Dow 4000 by the end of the year

That's from one of my favorite pessimists, James Howard Kunstler:
Oil's remorseless up-ratcheting past $60 is as much a symptom of a weak dollar as a strained global energy allocation system, and the dollar is weakening because the way of life it represents is becoming more and more unreal. The harsh truth is that we've reached the limit of our ability to expand our suburban sprawl economy and there is no alternative US economy in the background ready to take its place. The world can't fail to notice this weakness. The inability to generate even fake wealth, in the form of ever more WalMarts, will take its toll on the consensus that the American Dream has enduring value.

The stock market contraction ought to reflect this reality -- apart from desperate attempts by US government proxies to levitate share prices -- and it is hard to imagine a rally in the face of $60 oil.
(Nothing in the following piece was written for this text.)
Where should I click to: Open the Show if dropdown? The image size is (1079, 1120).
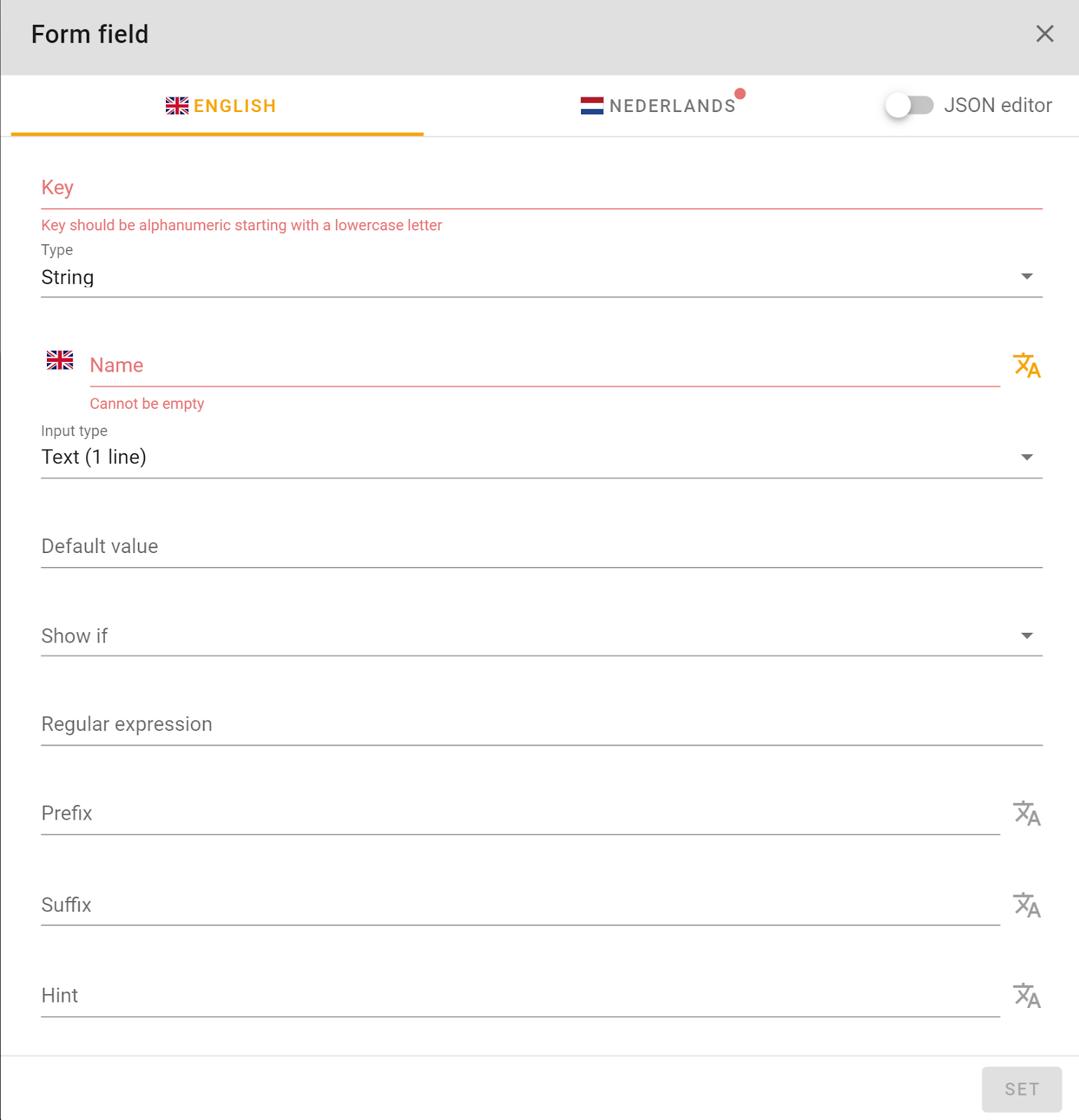tap(1026, 636)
I'm inclined to predict a gruesome journey down for the Dow Jones into the 4000 range by the end of the year. Until now the dollars created by the Federal Reserve's supernaturally loose credit policy have sought shelter in the "hard assets" of houses? A meltdown of the stock markets will translate into vanishing leverage in all other areas of finance, especially in real estate (as well as a swath of destruction through hedge funds, retirement accounts and, eventually, the entire creaking superstructure of the hallucinated mortgage industry). A few Americans are actually going to get the message that this is not a good time to buy an overpriced raised ranch house. A lot of real estate geniuses are going witness their own ruin with wonder and nausea.
And a couple of choice paragraphs from last week's Kunstler:
It was Amercia's hope that by turning Iraqis and other Middle Eastern people into democrats, they would magically become much friendlier and that our military presence would be happily tolerated -- and that eventually all the Middle East would become so democratic, friendly, and stable that our presence there would be regarded as a Godsend. Whoops, wrong God. For starters.

The world may no longer have a swing producer of oil, but this period can probably be viewed as a swing period of history. By that I mean a period when we hoped that there was a quick and easy way to keep the oil flowing westward and found out that it wasn't so. The time is now coming when the American public won't tolerate a dozen US casualties a week, nevermind fifty Iraqis. But Americans won't tolerate $5 a gallon gasoline, either. We'll now see how the public will reconcile these intolerances.